TASK GOAL:
In the entries below, how many lines contain the string "Select"? Give the number by itself.

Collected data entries
______________________________

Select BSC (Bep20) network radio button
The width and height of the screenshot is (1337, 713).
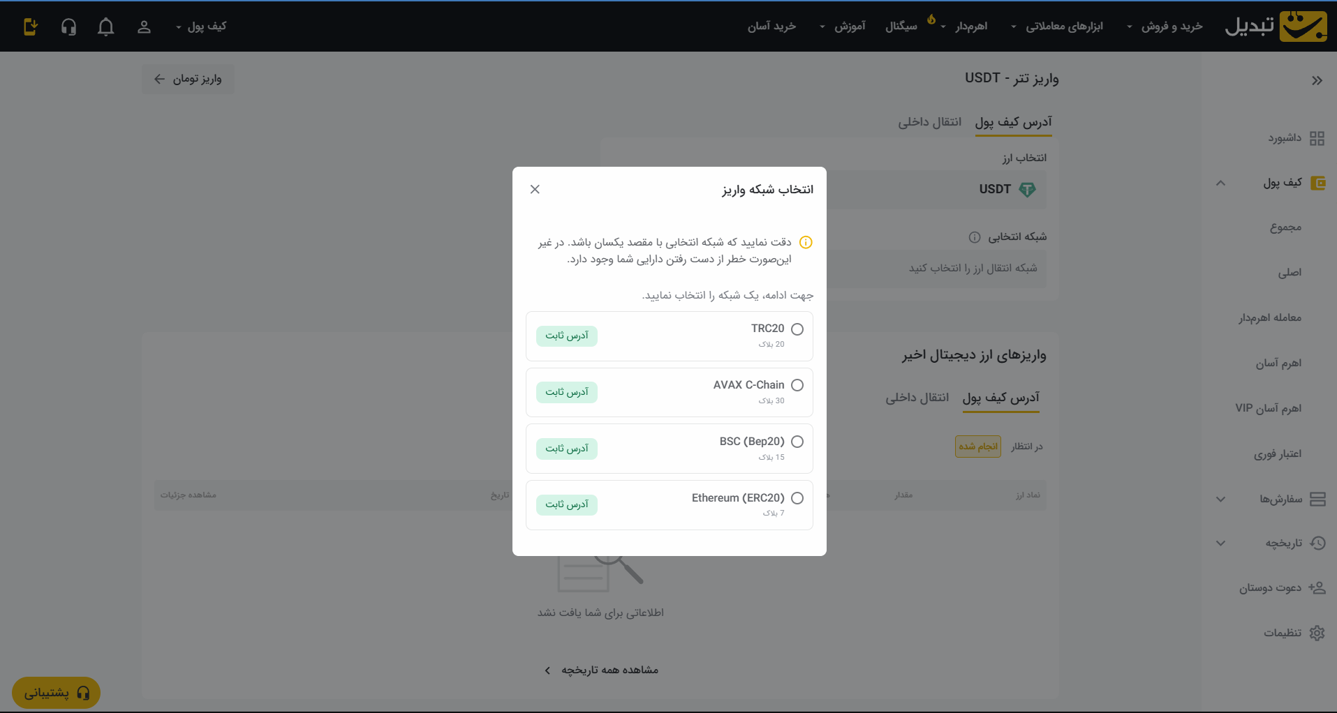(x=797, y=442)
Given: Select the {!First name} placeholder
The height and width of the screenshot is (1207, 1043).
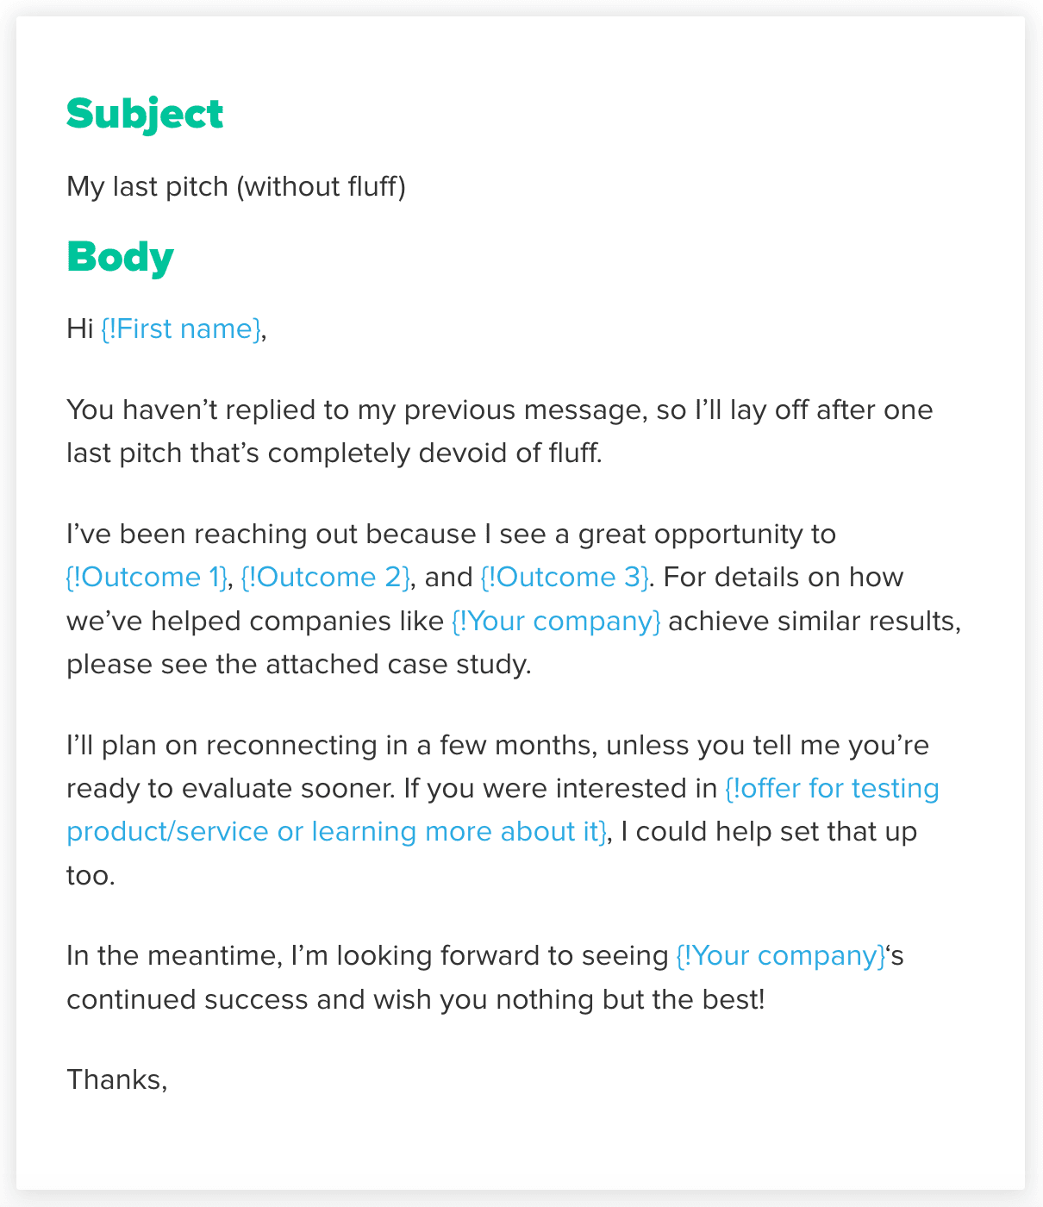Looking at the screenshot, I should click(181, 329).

______________________________

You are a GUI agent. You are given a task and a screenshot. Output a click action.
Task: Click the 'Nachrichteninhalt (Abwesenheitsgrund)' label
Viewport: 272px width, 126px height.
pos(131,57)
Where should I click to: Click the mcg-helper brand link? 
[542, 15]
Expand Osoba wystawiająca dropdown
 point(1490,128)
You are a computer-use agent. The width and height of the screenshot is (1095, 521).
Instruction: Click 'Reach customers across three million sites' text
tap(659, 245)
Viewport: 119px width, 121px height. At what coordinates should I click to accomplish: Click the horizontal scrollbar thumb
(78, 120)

______________________________

RESPONSE TO THIS TASK:
2